KROKİLER ELE GEÇİRİLDİ

Ocak 2000’de, terör örgütü Hizbullah’a yönelik gerçekleştirilen bir operasyonda, Mumcu cinayetine ilişkin krokiler ele geçirildi. Bu ipucu ile birlikte davada yeni bir adıma geçildi: Uğur Mumcu Uzun Takip (UMUT) Operasyonu. İncelemelerin ucu ise “Tevhit-Selam/Kudüs Ordusu” adlı örgüte uzandı. Aksoy, Üçok ve Kışlalı cinayetlerinin de dahil edilmesiyle UMUT Davası açıldı.

BOMBACININ DOSYASI AYRILDI

11 Temmuz 2000’de, 15’i tutuklu 17 sanık hakkında, Ankara 2 No’lu DGM’de başlayan UMUT davasının iddianamesinde, Mumcu’nun aracına konan bombanın Ferhan Özmen tarafından hazırlandığı ve Necdet Yüksel’in gözcülüğünde, Oğuz Demir tarafından yerleştirildiği belirtildi. 2005’te sonuçlanan davada, sanıklar Yüksel, Özmen ve Rüştü Aytufan ağırlaştırılmış müebbet cezasına çarptırıldı. “Tevhit-Selam/Kudüs Ordusu” örgütü üyesi oldukları belirtilen sanıklar Ali Akbulut, Selahattin Eş, Ahmet Cansız ve Aydın Koral ile Mumcu’nun aracına bombayı yerleştiren Demir’in dosyaları ayrıldı. Diğer sanıklara ise değişen yıllarda cezalar verildi.

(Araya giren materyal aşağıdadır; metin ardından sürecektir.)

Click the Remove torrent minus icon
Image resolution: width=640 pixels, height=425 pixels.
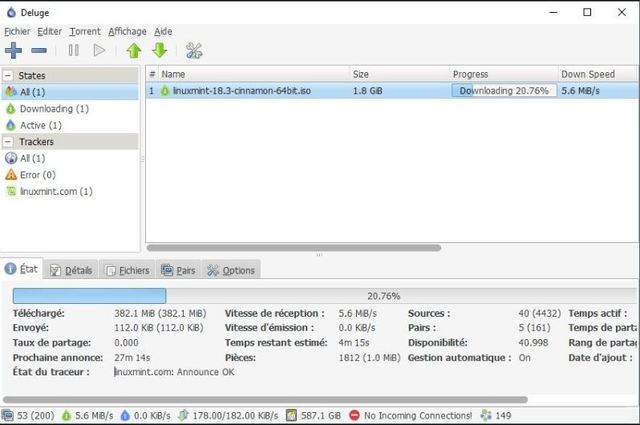[x=39, y=50]
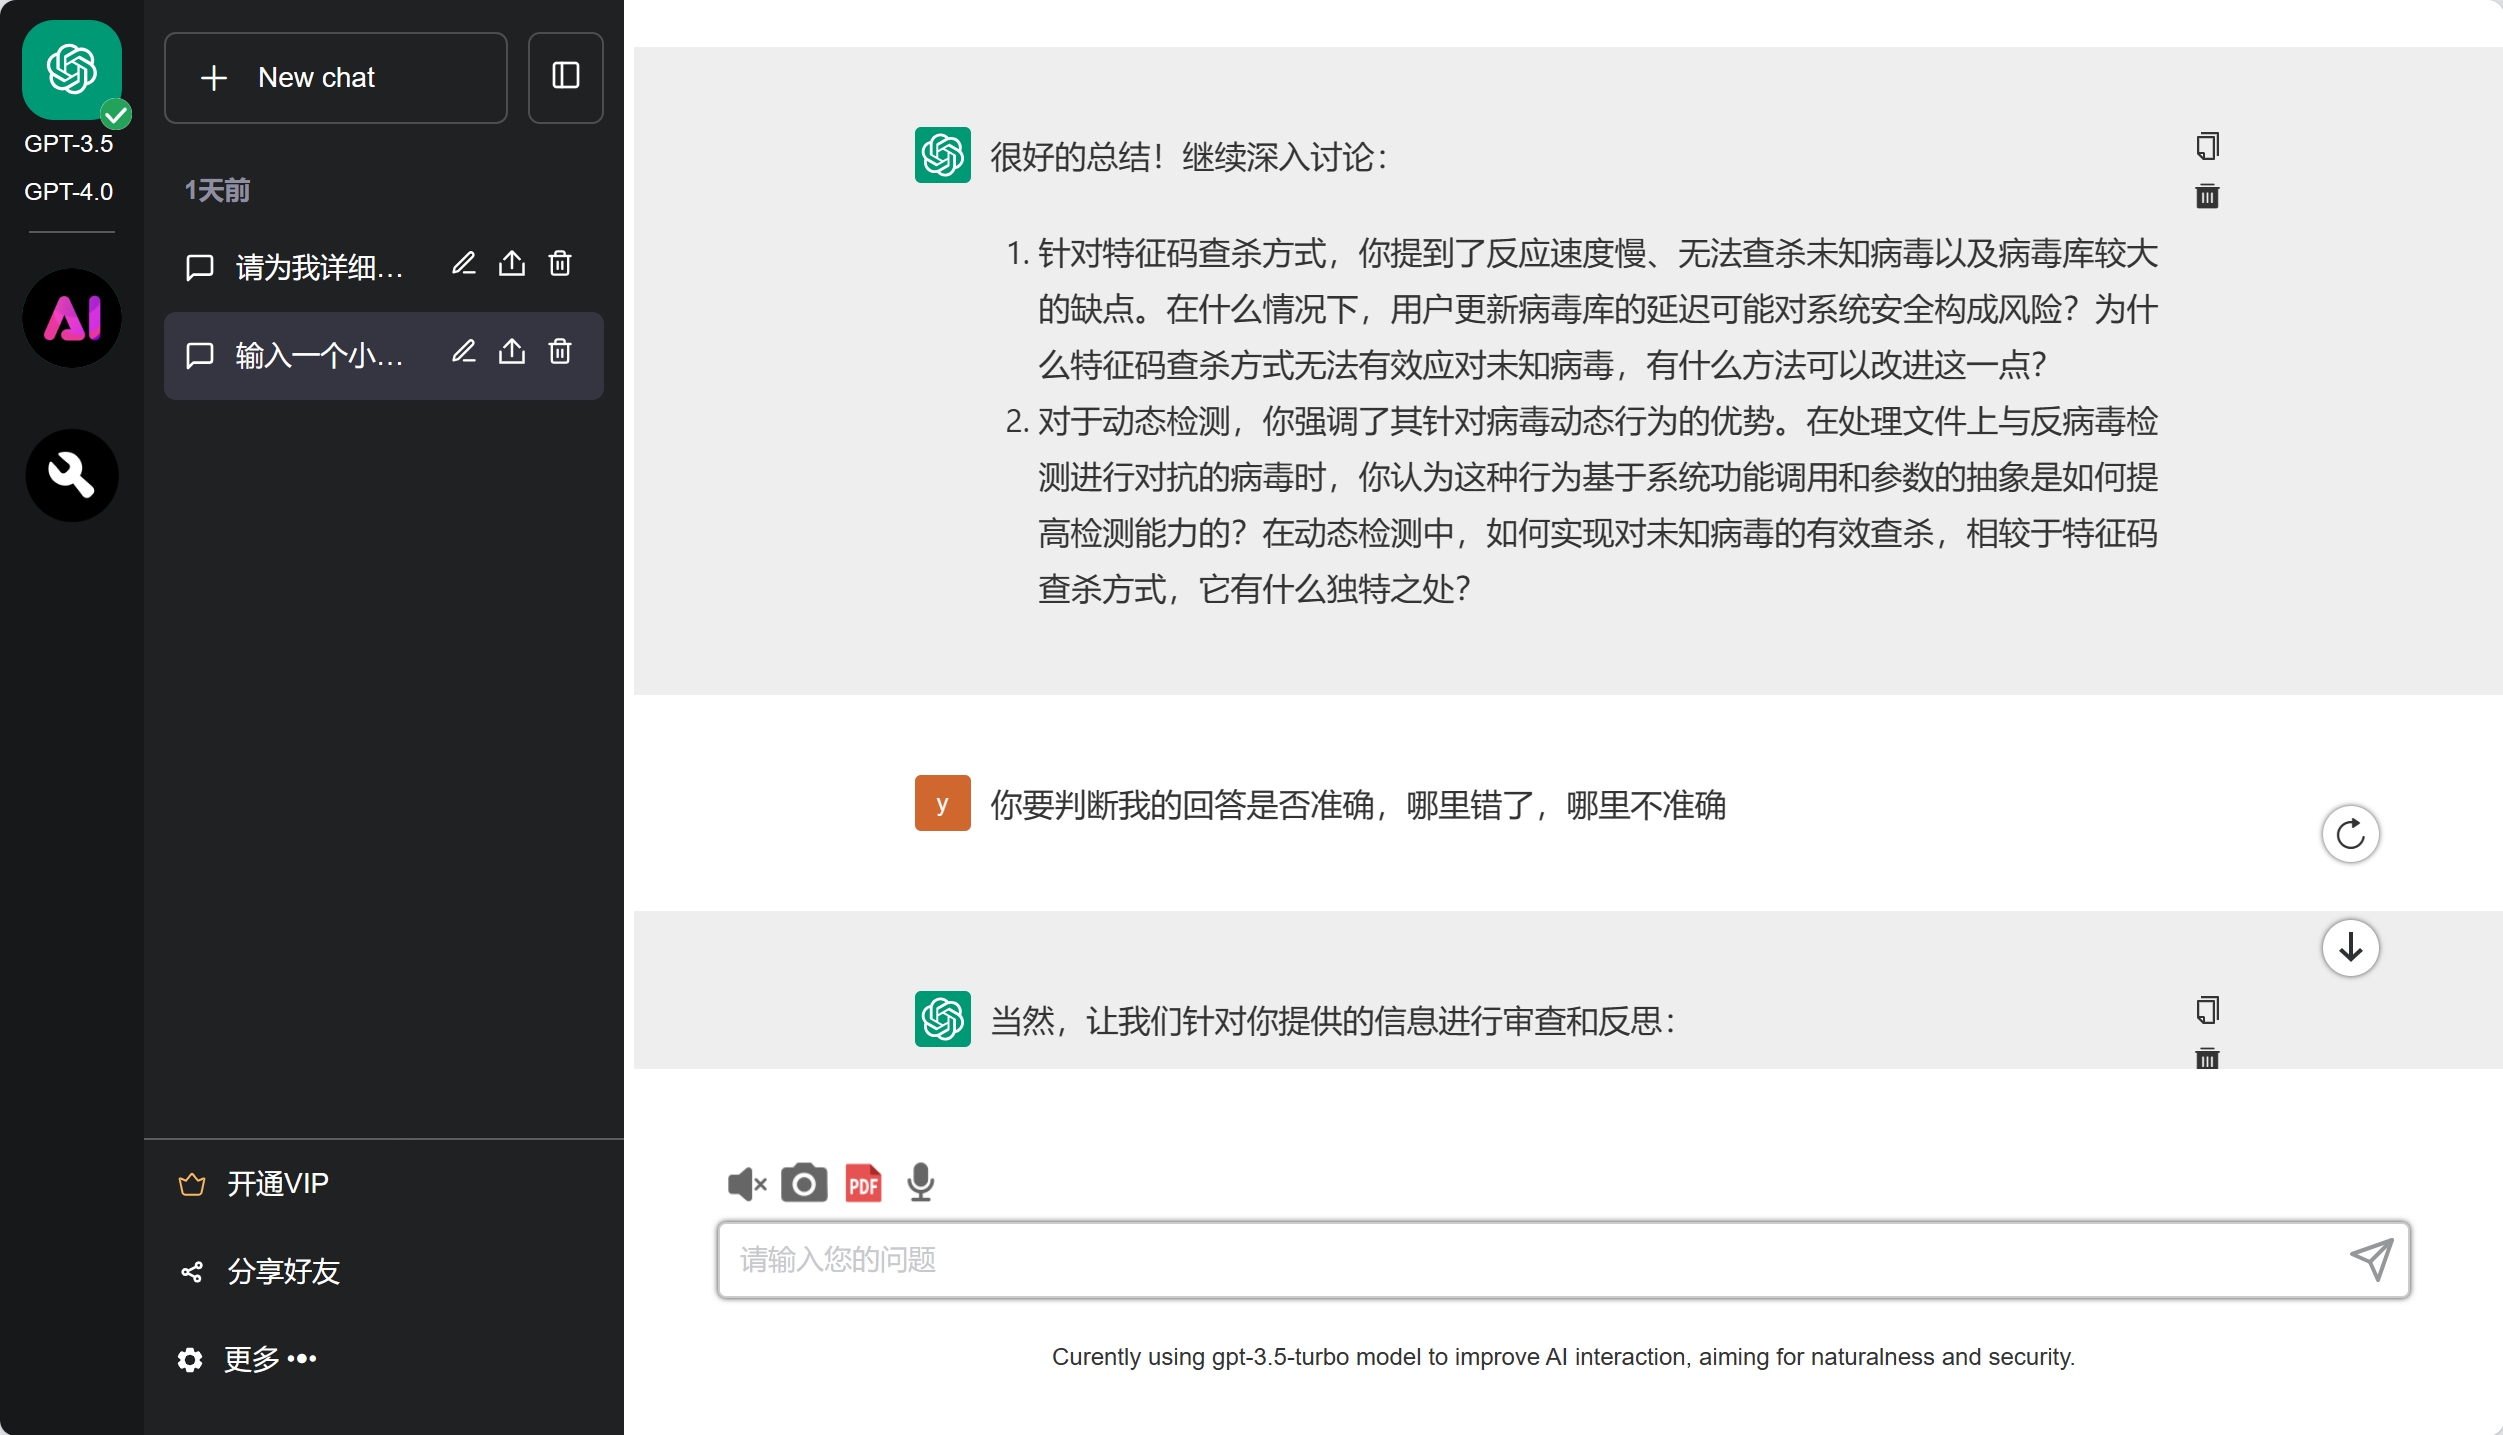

Değişen yıllarda ceza alan 6 sanığın, Anayasa Mahkemesi’nin “yargılanma haklarının ihlal edilmesi” kararı vermesi nedeniyle 2017’de yeniden yargılanmasına hükmedildi.

VE BERAAT

Dosyaları ayrılan Akbulut, Eş, Cansız ve Koral’ın yargılanmasına ise 2009 yılında başlandı. Bu 4 sanığın hakkındaki yakalama kararı, ifade vermeleri amacıyla kaldırılırken, Türkiye’ye geldiklerinde de “tutuklanmama garantisi” verildiği ortaya çıktı. Cansız dışındaki üç sanık, Türkiye’ye geldi ve savunma yaptı. Davada karar ise 8 Aralık 2020’de çıktı. Akbulut, Eş ve Koral, beraat etti. Söz konusu dava kapsamında firari durumda olan Cansız ve bombayı yerleştiren Demir’in dosyaları yeniden ayrıldı. 28 yıldır firari olan Demir’in davası ise 5 Mayıs’ta görülecek.